488 words (2 pages) Case Summary

07 Mar 2018 Case Summary Reference this LawTeacher

Jurisdiction / Tag(s): Australian Law

Doyle v Olby (Ironmongers) Ltd [1969] 2 QB 158

Contract law – Misrepresentation – Damages – Fraud – Business Purchase – Loss – Breach of Contract – Deceit – Remoteness of Damage

Facts

The complainant, Mr Doyle, decided to purchase an Ironmonger’s business from the defendants, Olby (Ironmongers) Ltd. He purchased the business for £4,500 and the stock at £5,000. It had been detailed that the business would be ‘all over the counter’, but it turned out that half of business was through a travelling salesman. The complainant made heavy losses and although he had managed to sell the business to a third party for £3,700, he had suffered debts as a consequence.

Issues

The court had awarded Mr Doyle £1,500 for the deceit of the business sale. This figure was based on the cost of employing a part time traveller. The complainant appealed this decision to the Court of Appeal.

Decision/Outcome

The Court of Appeal held that the damages the complainant should receive must be increased to £5,500. Mr Doyle should be entitled to recover his losses and all damages that directly result from the deceit of buying the business. The award he had received was based on damages for breach of contract, which were different to fraudulent misrepresentation.
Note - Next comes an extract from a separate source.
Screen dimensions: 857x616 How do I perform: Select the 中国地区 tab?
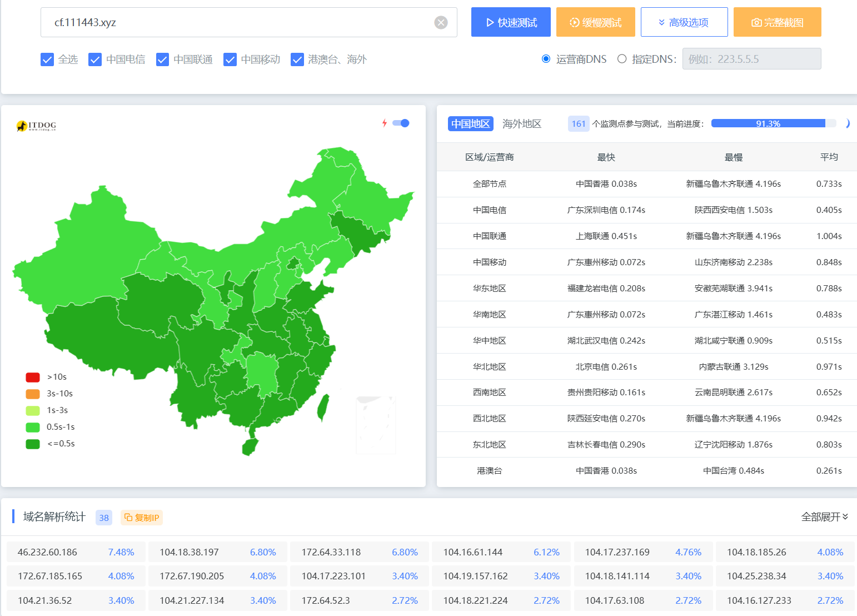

The damages should put the complainant into the position he would have been in if there had been no false representation by the defendant in the course of the sale. The defendant cannot say they could not have reasonable foreseen this loss. Thus, this case established that damages for breach of contract are different from those of fraud and conspiracy.

Updated 19 March 2026

This article accurately summarises the facts and outcome of Doyle v Olby (Ironmongers) Ltd [1969] 2 QB 158 and the Court of Appeal’s reasoning on the measure of damages in fraudulent misrepresentation. The case remains good law and continues to be cited as the leading authority for the proposition that damages in deceit are assessed on a tortious basis — restoring the claimant to the position they would have been in had the tort not been committed — rather than on a contractual expectation basis.

One point of clarification worth noting: the article states that the defendant ‘cannot say they could not have reasonably foreseen this loss.’ This requires care. The correct principle from the case, as subsequently affirmed by the House of Lords in Smith New Court Securities Ltd v Citibank NA [1997] AC 254, is that in deceit all losses that flow directly from the fraudulent misrepresentation are recoverable, and the usual tortious foreseeability test does not apply as a limiting principle in the same way it does in negligence. Losses need not be reasonably foreseeable provided they are a direct consequence of the fraud. Smith New Court significantly developed and extended the principles in Doyle v Olby and students should read that case alongside this one for a complete understanding of the current law on damages in deceit.

The article is otherwise broadly accurate and the core legal principles it describes remain current.